On her website “While Waiting for Godot” Heather Blakey writes about making descansos to honour our ancestors. She refers to the sense of grief and loss that would have been felt by convicts sent to Australia in the first days of white settlement. https://whilewaitingforgodot.net/2018/11/05/make-descansos-to-honour-ancestors/
While I don’t have convict ancestors some of my ancestors did come here under very difficult circumstances that made returning to the old country most unlikely. I have read a letter written by my great, great grandmother where she talks of how her family had lived in a particular English near London for “time out of mind”. To leave this village and make the long sea voyage to Australia with her young children must have been very traumatic. I made a digital image as a descansos to honour the deep sense of dislocation and loss they must have felt.
I feel deeply traumatic experiences that affected our more recent ancestors are passed down to us through matrilinear DNA. In this way they exert a subtle, subconscious influence on the way we think and live out our lives. Until these ‘stains’ (for want of a better word) are acknowledged and bought into the light of consciousness to be healed they will continue to affect us. There is a part of me that feels deeply disconnected from any kind of ancestral home – that part of me is always restless and always moving on in search of some mythical place that will give me a lasting sense of security.
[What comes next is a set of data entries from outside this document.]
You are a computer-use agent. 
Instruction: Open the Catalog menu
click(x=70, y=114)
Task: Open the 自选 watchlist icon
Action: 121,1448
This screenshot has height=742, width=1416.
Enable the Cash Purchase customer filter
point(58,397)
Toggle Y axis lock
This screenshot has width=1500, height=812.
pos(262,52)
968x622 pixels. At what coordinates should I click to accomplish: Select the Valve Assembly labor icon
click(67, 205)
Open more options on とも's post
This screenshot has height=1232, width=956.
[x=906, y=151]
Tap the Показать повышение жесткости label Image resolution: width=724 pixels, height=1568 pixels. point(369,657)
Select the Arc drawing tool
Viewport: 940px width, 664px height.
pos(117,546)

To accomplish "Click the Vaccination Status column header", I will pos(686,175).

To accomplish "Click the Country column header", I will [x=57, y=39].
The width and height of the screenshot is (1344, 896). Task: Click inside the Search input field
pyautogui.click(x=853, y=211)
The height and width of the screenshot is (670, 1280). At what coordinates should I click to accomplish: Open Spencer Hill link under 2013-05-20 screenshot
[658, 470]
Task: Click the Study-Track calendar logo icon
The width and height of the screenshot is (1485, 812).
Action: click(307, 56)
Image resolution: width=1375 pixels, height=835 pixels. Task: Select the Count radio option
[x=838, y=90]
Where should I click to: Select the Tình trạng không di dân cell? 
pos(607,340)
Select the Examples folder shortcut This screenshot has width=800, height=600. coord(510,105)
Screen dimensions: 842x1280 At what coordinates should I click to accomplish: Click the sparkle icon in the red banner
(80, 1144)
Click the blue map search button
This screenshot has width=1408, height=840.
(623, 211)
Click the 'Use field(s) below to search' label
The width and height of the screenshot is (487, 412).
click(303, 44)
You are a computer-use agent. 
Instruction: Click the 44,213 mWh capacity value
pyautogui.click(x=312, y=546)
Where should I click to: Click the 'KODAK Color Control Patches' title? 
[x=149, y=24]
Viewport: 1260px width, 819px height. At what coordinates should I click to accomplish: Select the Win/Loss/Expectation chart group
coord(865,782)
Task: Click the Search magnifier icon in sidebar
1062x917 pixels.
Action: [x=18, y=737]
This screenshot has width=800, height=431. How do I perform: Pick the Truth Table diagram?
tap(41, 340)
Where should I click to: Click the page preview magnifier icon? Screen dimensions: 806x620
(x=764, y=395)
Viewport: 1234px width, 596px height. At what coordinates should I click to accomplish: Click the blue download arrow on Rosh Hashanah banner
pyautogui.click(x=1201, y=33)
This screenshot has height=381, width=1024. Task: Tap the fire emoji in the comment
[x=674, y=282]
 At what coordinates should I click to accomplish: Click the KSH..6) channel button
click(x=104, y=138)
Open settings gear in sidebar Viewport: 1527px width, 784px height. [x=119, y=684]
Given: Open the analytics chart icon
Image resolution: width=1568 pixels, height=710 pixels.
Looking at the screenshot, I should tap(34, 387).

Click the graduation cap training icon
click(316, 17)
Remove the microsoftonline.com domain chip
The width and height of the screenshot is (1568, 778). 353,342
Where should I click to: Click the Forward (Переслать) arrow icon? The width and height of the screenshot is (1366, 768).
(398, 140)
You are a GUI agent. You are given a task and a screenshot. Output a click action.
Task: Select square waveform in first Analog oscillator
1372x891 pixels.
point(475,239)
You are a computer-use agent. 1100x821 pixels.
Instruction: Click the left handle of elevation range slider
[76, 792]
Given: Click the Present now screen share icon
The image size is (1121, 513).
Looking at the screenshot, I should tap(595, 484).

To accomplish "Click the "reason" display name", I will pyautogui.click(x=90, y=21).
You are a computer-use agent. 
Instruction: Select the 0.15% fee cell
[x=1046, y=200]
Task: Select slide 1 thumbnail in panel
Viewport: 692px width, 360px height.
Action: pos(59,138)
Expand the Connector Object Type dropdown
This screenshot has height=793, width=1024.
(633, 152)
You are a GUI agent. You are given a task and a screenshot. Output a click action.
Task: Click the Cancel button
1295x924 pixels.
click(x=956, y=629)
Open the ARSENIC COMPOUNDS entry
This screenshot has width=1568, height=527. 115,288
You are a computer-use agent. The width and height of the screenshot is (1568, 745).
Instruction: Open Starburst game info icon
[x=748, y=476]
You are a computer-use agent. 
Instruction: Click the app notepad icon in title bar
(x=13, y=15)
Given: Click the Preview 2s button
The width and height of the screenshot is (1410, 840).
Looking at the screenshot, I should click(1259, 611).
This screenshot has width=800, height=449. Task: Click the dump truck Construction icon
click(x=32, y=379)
In making the descanos I seek to heal that ancient inherited pain and to release it so that I might finally feel ‘at home’ within myself.
The artist Alexandra Khan creates small paintings that work as descansos that honour the passing of old dreams. She writes “Descansos are small memorials to past unfulfilled dreams and at the same time demonstrations of love for our suffering and our pain. It is time to put these restless spirits in the earth and bury them finally. It is salutary and quite right to work intensively with his grief for a while, but there is the moment you have to sew up the wound and let it go in peace, so that it can heal.” https://www.alexandrakhan.com/content/descansos-i?language=en
Over the past few years I have had to face the reality that certain dreams I cherished for a very long time are not likely to be fulfilled. I made this descansos as a way of mourning their passing.
Of course working with the idea of descansos did bring to the surface my own deep grief over the traumatic deaths of people I have loved deeply. The descansos below was made in their honour.
All this working through my grief – both personal and ancestral, really stirred up a lot of feelings. Today (or tomorrow depending on where on the globe you live) there is a lunar eclipse. Astrologers regard lunar eclipses as times when you can clearly see emotional issues that are causing disharmony. Old emotional baggage is revealed in ways that can either cause us to react or lead us to work on healing and releasing these karmic binds.
The current eclipse the Moon is aligned with Pluto. This really emphasizes the idea that deeply buried emotional pain and trauma is being illuminated. With the intention of releasing and healing these buried hurts I created a small crystal grid – the bones symbolize the ancestors and departed loved ones – the lobster claw symbolizes transformation and the discarding of the carapace of old ideas and emotions that are now limiting and constricting my way forward.